Recently, I received an annual summary from the company that supplies electricity to my apartment. Apparently, my usage is "average" but I realised that I had no idea what that means or if it is good or bad. People can be average smokers but that still does not mean smoking is good for them

Here the meters are read remotely and payment is paid by my bank to the company automatically so it could not be easier and then electricity is one of those things I really don't understand. And that's even though I was relatively good at physics at school. I've got a literal sort of mind that likes to see cause and effect so, even now, I can't get my head around alternating current that, by simply its name, implies something that ebbs and flows.

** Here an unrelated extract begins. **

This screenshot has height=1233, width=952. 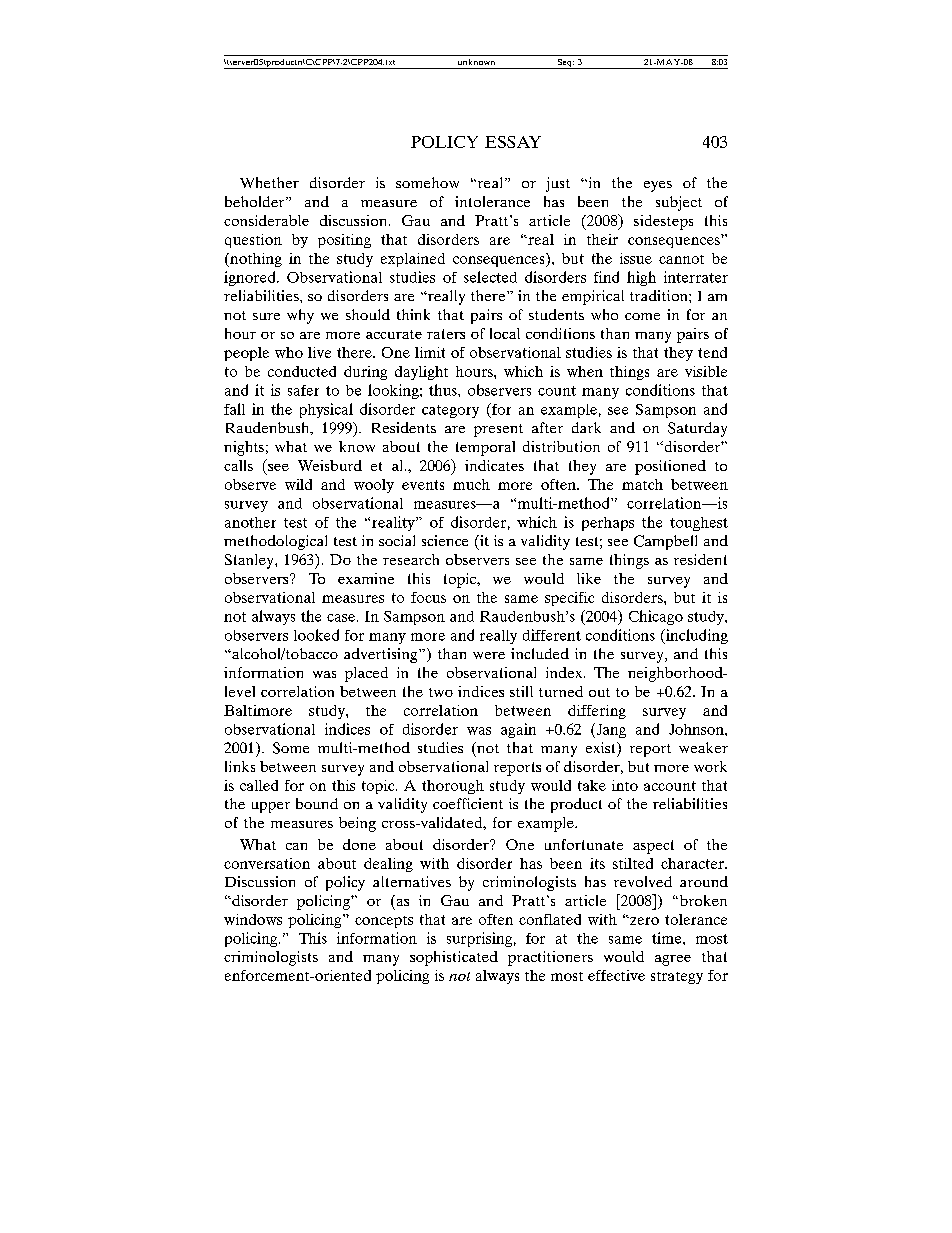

A pump can be switched to alternate … can suck or blow but if the water I use did the same then it would surely fill and then empty the sink!

I digress. What I really mean is that I can’t see or judge, in anything like real time, how much power I'm using and, in terms of my personal carbon footprint and my impact on global warming, that can't be good. Most people act only when they see the impact of what they do in real time.

So, out of interest, I looked on line and came across an article …. Carbon footprint calculators for citizens, Recommendations and implications in the Nordic Context by Marja Salo and Maija K. Mattinen that they published in 2017.

It does not provide the solution but does look at some of the problems in making this sort of interface easy to use and meaningful but also raises questions about how, in an age drowning in information, and, even in Scandinavian countries where there is probably a higher perception of the problems of global warming, it is still difficult to find out what we should do and what impact that will have.

In the first apartment I rented in Copenhagen, I was the first occupant in the place after it had been created in the attic space of a building well over a hundred years old and the owners pointed out just how much they had had to spend to comply with current standards for insulation but then I experienced the gains first hand when the first winter came. Despite being in the roof and despite large dormer windows and one large room with floor to ceiling windows onto a balcony, I did not turn on the radiators …. and that was despite the fact that it was on the community heating system so it would have been too easy to turn it on with no physical feed back of boilers going on and off that I'm used to.

In the second apartment, it was in a very large housing complex and monitoring electricity and heating use was outsourced through a heating consultant. He came one day to do an annual check with the figures for my power usage and said he wanted to check thermostats on radiators because I seemed to be consuming more than would be expected but that was resolved when I pointed out that it was a large and very open apartment and writing and doing research meant the apartment was occupied during the day and I was sitting at a desk in a large space with floor to ceiling windows in an apartment that was nearly twenty years old so not built to current standards and heating had to be kept relatively high or I'd have to sit at the computer wearing a scarf and gloves.

I'm suspicious of monitors and assessments offered by the utility supplier or the manufacturer of white goods because surely they just need to sell me more and, on the other hand, a generic and vague tick-box survey cannot, surely, take into account things like working from home and yet we really do need more guidance and more tangible proof that relates to us specifically if we are to change habits and make a difference.